◆ **Task brief**: Where an image appears, leave it out; otherwise repeat the data exactly.

--- The input Enclosed Below ---

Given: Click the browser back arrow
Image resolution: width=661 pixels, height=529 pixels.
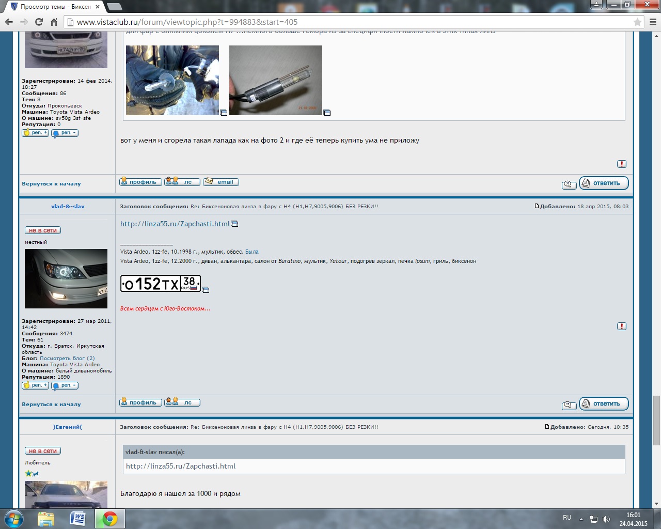Looking at the screenshot, I should click(9, 22).
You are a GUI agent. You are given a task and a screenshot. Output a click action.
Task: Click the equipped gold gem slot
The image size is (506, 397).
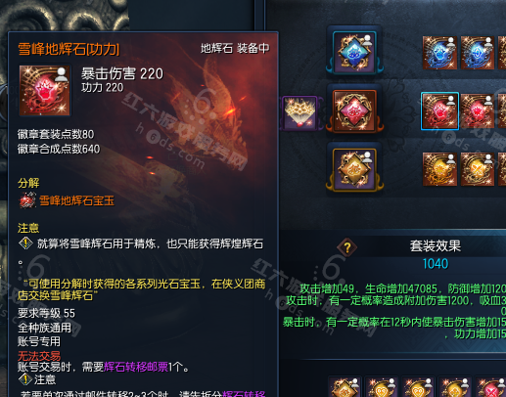[354, 169]
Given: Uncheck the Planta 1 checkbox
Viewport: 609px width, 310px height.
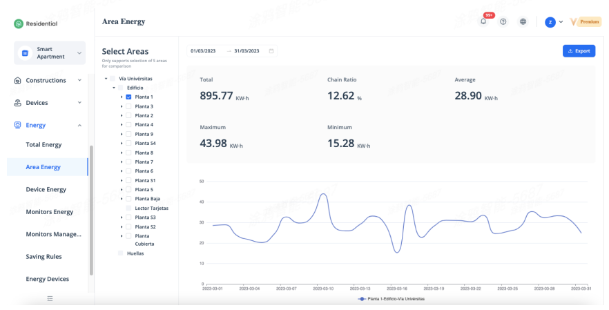Looking at the screenshot, I should [128, 97].
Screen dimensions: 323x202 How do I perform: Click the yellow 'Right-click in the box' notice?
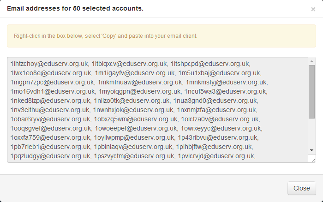(x=162, y=36)
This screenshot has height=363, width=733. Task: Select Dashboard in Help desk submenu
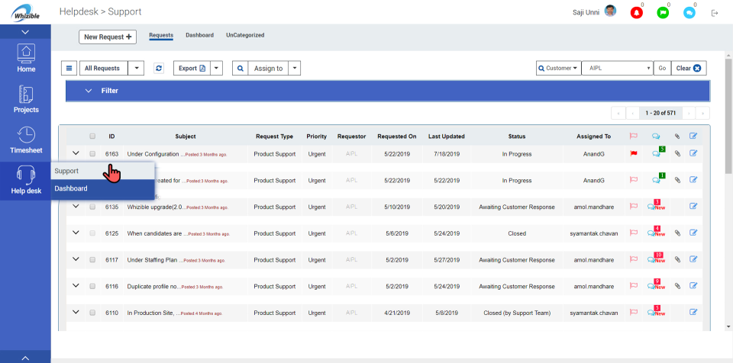tap(71, 188)
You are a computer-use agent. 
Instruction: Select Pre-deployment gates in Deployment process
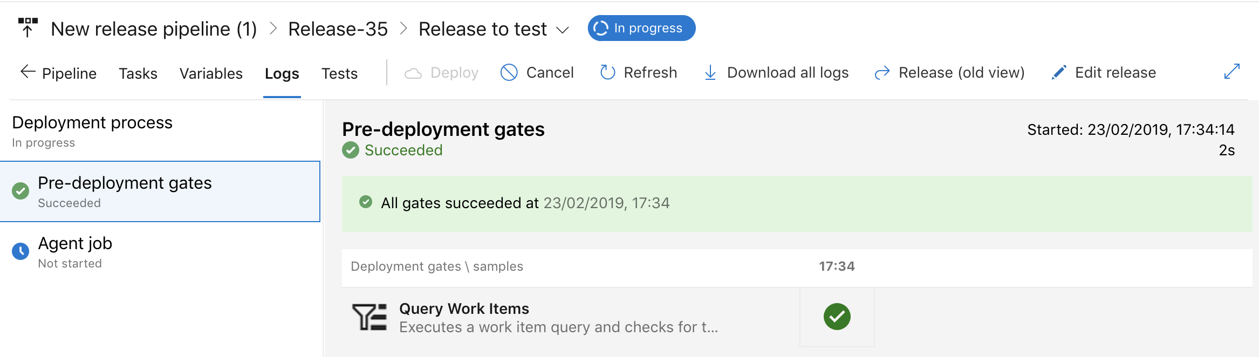160,191
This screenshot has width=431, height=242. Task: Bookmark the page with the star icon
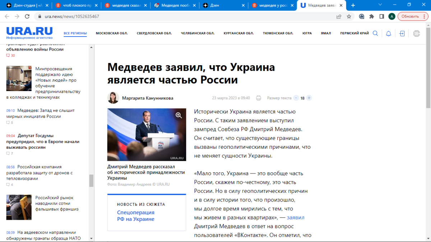(x=349, y=16)
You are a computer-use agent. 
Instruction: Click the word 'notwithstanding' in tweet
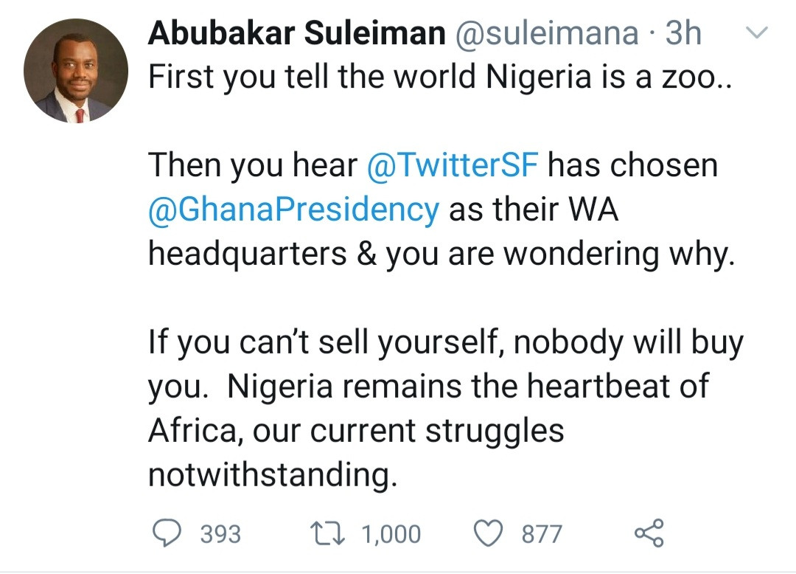[x=273, y=474]
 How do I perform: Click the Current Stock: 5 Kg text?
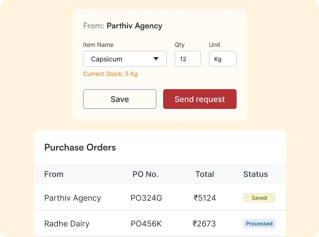pos(110,74)
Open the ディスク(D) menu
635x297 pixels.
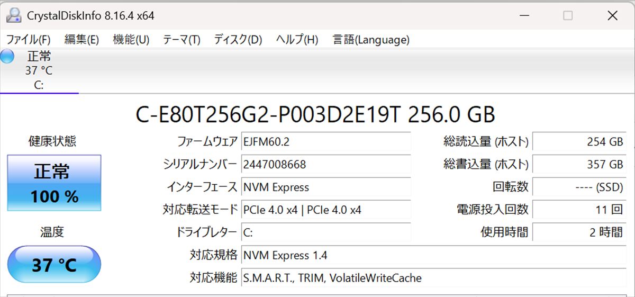[238, 40]
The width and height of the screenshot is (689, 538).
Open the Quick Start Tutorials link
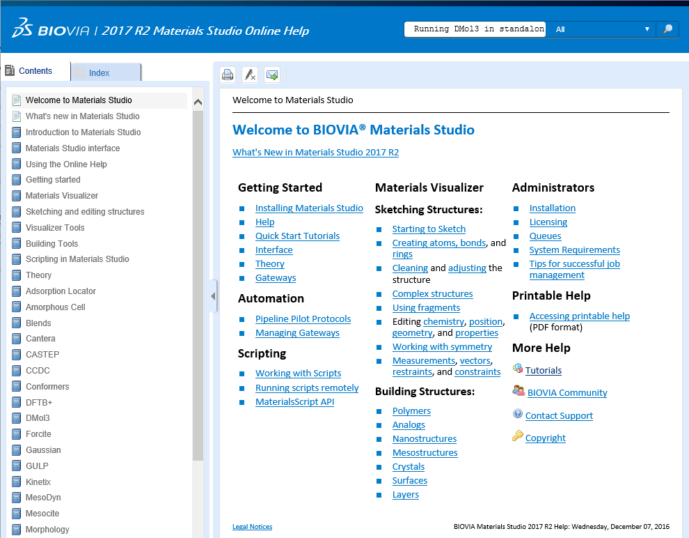297,236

--- End of Enclosed The input ---

◆ **Answer area**:
Given: Click the browser back arrow
Image resolution: width=661 pixels, height=529 pixels.
Looking at the screenshot, I should click(9, 22).
You are a GUI agent. You are given a task and a screenshot. Output a click action.
Task: Click the equipped gold gem slot
The image size is (506, 397).
[354, 169]
Given: Uncheck the Planta 1 checkbox
Viewport: 609px width, 310px height.
Looking at the screenshot, I should [128, 97].
Screen dimensions: 323x202 How do I perform: Click the yellow 'Right-click in the box' notice?
(x=162, y=36)
This screenshot has height=363, width=733. Task: Select Dashboard in Help desk submenu
tap(71, 188)
You are a computer-use agent. 
Instruction: Select Pre-deployment gates in Deployment process
160,191
This screenshot has width=431, height=242. Task: Bookmark the page with the star icon
(x=349, y=16)
You are a computer-use agent. 
Instruction: Click the word 'notwithstanding' in tweet
[x=273, y=474]
 How do I perform: Click the Current Stock: 5 Kg text?
pos(110,74)
Open the ディスク(D) menu
635x297 pixels.
[238, 40]
The width and height of the screenshot is (689, 538).
Open the Quick Start Tutorials link
297,236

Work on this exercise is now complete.